**About this exercise**
The expected output is each line below containing "will", copied in full.

[Dataset records]
Start of Block
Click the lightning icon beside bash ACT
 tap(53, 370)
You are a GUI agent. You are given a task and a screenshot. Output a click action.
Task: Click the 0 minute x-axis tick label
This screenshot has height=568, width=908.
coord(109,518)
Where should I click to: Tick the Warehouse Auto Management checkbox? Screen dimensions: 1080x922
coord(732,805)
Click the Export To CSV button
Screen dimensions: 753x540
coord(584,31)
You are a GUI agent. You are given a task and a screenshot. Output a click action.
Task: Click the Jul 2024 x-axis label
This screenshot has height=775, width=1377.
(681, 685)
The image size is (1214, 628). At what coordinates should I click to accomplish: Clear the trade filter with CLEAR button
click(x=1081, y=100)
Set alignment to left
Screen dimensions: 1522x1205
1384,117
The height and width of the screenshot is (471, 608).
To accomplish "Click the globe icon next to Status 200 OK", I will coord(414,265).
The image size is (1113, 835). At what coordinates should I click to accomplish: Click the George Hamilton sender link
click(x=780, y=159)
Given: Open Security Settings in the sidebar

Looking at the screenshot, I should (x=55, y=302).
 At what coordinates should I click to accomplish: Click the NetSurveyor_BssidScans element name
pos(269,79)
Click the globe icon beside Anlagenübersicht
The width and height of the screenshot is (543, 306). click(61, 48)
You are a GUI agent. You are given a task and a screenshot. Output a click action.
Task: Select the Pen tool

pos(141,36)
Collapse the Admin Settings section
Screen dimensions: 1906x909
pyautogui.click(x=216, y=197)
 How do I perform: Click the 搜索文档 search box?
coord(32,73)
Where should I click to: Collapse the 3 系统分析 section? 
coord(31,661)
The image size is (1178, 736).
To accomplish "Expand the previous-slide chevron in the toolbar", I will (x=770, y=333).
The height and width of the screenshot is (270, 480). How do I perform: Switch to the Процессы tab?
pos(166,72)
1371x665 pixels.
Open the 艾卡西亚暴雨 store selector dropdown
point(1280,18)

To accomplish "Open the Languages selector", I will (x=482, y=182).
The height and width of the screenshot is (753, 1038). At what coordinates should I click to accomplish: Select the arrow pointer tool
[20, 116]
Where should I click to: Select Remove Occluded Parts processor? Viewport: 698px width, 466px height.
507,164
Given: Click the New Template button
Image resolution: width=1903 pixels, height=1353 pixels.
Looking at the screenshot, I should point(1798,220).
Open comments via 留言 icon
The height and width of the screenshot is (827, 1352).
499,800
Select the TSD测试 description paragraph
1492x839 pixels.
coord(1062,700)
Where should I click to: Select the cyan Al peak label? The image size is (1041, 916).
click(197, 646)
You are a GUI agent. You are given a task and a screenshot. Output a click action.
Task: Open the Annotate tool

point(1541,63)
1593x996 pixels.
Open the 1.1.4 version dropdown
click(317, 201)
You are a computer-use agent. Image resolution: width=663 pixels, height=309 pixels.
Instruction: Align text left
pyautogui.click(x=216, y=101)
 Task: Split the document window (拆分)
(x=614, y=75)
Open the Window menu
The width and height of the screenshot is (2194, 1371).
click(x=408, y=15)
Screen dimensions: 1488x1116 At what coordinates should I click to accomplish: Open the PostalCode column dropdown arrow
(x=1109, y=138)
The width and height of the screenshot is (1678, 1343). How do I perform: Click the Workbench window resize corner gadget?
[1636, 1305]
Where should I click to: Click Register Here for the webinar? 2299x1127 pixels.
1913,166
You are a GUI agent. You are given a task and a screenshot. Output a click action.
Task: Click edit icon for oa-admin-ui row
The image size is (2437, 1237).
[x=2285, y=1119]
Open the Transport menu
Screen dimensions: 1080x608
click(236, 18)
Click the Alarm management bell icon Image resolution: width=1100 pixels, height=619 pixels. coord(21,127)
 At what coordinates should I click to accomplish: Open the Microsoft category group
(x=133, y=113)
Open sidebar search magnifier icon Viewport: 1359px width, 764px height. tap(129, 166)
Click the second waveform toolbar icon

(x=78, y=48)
End of Block
**Solution to this problem**
To accomplish "Click the globe icon next to Status 200 OK", I will coord(414,265).
To accomplish "Expand the previous-slide chevron in the toolbar", I will (x=770, y=333).
To accomplish "Open the Languages selector", I will (x=482, y=182).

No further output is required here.